Maverick Is Their Name, by Martha Thomases
My friend Stephanie is a proud Texan, even though she’s lived in Manhattan for more than three decades. You can still hear Texas in her voice. She’s about as far from the stereotype as you can get, not a cowgirl, nor a big-haired society type, she’s a fine artist with a rock’n’roll heart. And, as you can see here, she has an affection for the rock stars of comics as well.
Still, the Texan remains. Stephanie has a pride in her home state that is far deeper and more profound than I feel for mine. She knows her state history. I wasn’t surprised that she knew enough to send me this link. I was just surprised at what it said:
It didn’t bother us when Ford Motor Company used the Maverick family name for their new car. We didn’t care that Tom Cruise’s character in Top Gun was named Maverick, and we were amused when Madonna used our name for her record label. It is part of the American vernacular. But when McCain and the media placed it in a political context, using the maverick label as the centerpiece of his presidential campaign, each and every member of this family was appalled. We continue to be. –Fontaine Maverick
Did you know there were real people with the name “Maverick?” I didn’t. I thought it started in the 1950s with the television show starring James Garner.

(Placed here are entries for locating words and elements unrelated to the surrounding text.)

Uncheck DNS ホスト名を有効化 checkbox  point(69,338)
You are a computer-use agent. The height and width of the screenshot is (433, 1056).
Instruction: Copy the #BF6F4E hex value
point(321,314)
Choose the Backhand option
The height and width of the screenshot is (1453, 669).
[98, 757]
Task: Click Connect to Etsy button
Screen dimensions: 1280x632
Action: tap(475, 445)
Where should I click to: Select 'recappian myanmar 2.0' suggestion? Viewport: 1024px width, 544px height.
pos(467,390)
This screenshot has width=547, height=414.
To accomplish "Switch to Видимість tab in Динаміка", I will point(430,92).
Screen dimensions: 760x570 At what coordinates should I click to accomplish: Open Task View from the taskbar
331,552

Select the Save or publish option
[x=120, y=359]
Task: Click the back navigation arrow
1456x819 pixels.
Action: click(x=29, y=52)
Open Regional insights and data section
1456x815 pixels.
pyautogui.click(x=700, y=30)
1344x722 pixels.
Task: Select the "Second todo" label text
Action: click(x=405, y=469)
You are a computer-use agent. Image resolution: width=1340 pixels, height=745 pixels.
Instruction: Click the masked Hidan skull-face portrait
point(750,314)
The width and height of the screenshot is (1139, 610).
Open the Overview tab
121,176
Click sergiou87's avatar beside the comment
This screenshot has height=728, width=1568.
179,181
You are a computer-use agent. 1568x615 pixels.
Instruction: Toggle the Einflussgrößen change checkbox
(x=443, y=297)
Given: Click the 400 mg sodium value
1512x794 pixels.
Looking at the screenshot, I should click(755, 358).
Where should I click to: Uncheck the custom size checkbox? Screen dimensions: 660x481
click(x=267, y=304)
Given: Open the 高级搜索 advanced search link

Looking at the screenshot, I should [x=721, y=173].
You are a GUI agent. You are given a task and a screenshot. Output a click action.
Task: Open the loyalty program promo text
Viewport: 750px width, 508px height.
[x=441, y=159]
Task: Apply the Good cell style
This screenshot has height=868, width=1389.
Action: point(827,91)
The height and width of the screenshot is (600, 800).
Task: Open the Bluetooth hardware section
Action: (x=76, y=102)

And to make this a bit about comics, don’t you think the young James Garner should have starred in a Spirit movie? He looks exactly like Denny Colt.
In fact, this is a lot about comics. Although I’m not current on the specifics of the law, I believe that the Maverick family does not retain legal ownership of their name for commercial use. By allowing it to be used so frequently and generically in the past, they’ve surrendered it to common usage.
However, just because something is legal doesn’t mean it’s right. The contract Siegel and Shuster signed for Superman with DC was legal, and DC had no legal obligation to pay them more money. However, giving them a cut was the right thing to do, and, thanks to the efforts of people like Neal Adams and Paul Levitz, the creators received a portion of what was due to them.
Similarly, Alan Moore signed a contract that allowed DC to sell the movie rights to his works, Watchmen. Moore didn’t want the films to be made. Legally, he can’t stop the production. However, the graphic novel is his, the story and the characters are his, and the karma, in this case, seems to be a bitch.
Kyle Baker is currently working on an animation project based on his series The Bakers for a major entertainment conglomerate. He promised me I could announce it here first, but the deal is being held up over the issue of ownership. The conglomerate wants to own the names and likenesses of the characters. Kyle thinks his family should be allowed to continue to own their own names and likenesses. Go figure.
It’s not unusual for a political campaign to run afoul of a pop culture icon. Ronald Reagan famously angered Bruce Springsteen in 1984, when the president used The Boss’ “Born in the USA” as a theme song. Bruce was angry because not only did he not support the President’s campaign (and believed the use of his music implied support) but also because the President didn’t seem to know what the song was actually about.
More recently, John Mellencamp and Jackson Browne have asked the McCain campaign to stop using their material. Browne took it to court.
It’s interesting to me that the supposedly pro-capitalist Republican Party has so little respect for intellectual property. Because they sure as hell have a lot of respect for all other forms of property. Apparently, when it comes to artists and, now, investment banking, Republicans are socialists.
Martha Thomases, Media Goddess of ComicMix, signed a work-for-hire contract for Dakota North, but still thinks Marvel should offer her a mini-series.